Date of Award

Summer 1962

Degree Type

Thesis - Restricted

Degree Name

Master of Science (MS)



First Advisor

Barkow, Arthur G.

Second Advisor

Karioris, Frank

Third Advisor

Berners, Edgar


This paper is a final report on the energy spectrum of neutrons from a stopped π interactions. A stack of 50 (2x2) in. 600u G-5 emulsions was exposed to the π beam of the cyclotron at the University of Chicago. The pion flux was 150 π's per cm2 per sec, the contamination was less than 1%, and the neutron background was less than 5% by isotropy measurement of the knock-on protons. A lino spectrum of neutrons is detected after scattering by a continuous spectrum of protons extending from zero to the full neutron energy, with all intermediate energies equally probable. The neutrons after scattering have an energy spectrum similar to that of the protons. By differentiating the knock-on spectrum, one can obtain the spectrum of neutrons produced in π interactions. The data has been programmed for the IBM 650. The results of some 10,000 knock-on proton events indicate that in spite of the 5% isotropy conclusion, there existed an external neutron source. This source, in all probability, originated in the copper degraders used to slow down the pion beam. The presence of this external source is believed to be responsible for the appearance of the peak in the neutron spectrum around an energy of 27 Mev. The results of this experiment indicate that the neutrons produced in π interactions have a Maxwellian distribution with a most probable energy near 5 Mev.
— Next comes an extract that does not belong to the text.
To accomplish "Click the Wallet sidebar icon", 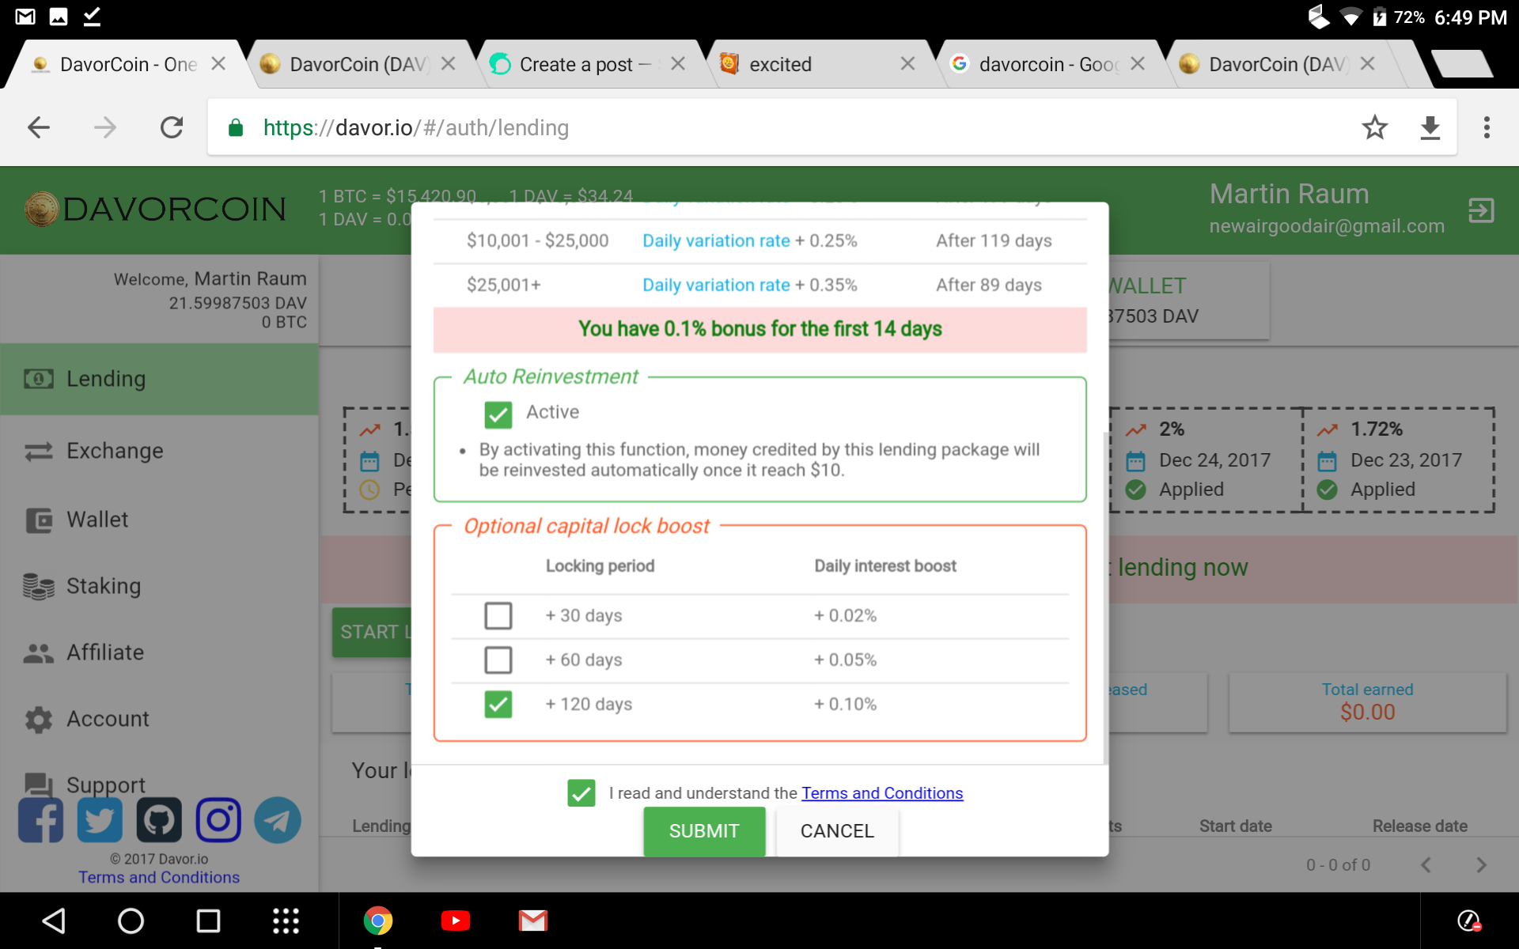I will point(38,518).
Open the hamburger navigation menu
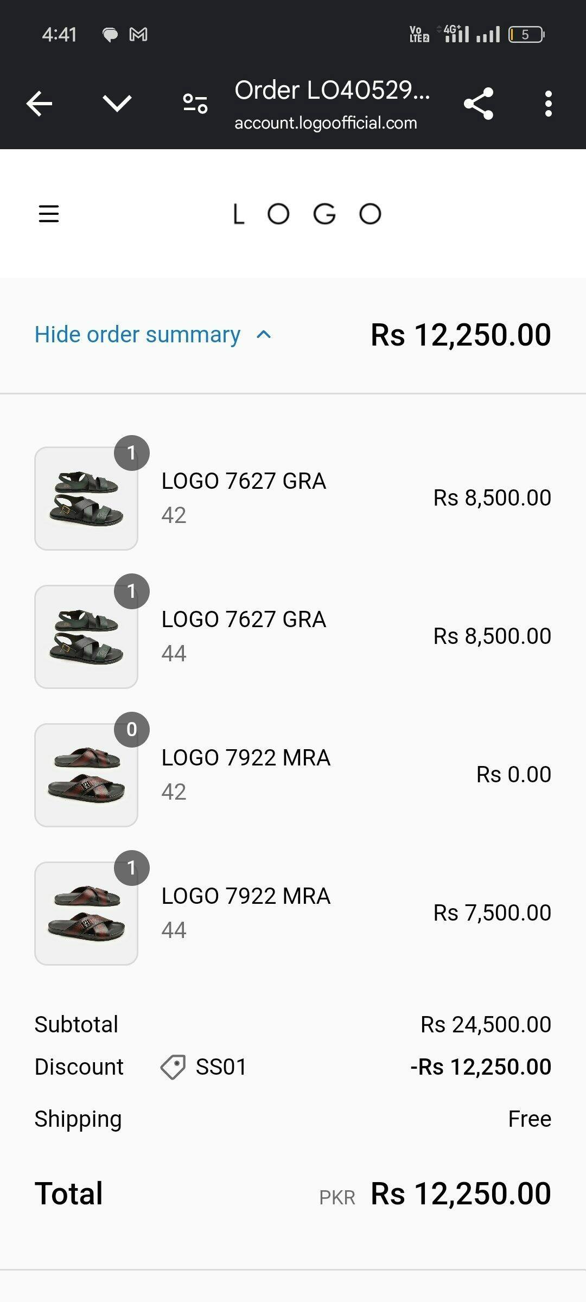The width and height of the screenshot is (586, 1302). click(49, 214)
It was assumed that the neutron spectrum follows statistical theory and that the peak of the distribution appears at E=T. By integrating the equation for the neutron spectrum as a function of the knock-on proton spectrum, one obtains a theoretical curve for the knock-on proton spectrum. The results show that there is excellent agreement between the experimental and theoretical curves. It can be concluded that from the interactions studied in this experiment, the neutrons follow statistical theory and can be said to have a nuclear temperature of T=5 Mev.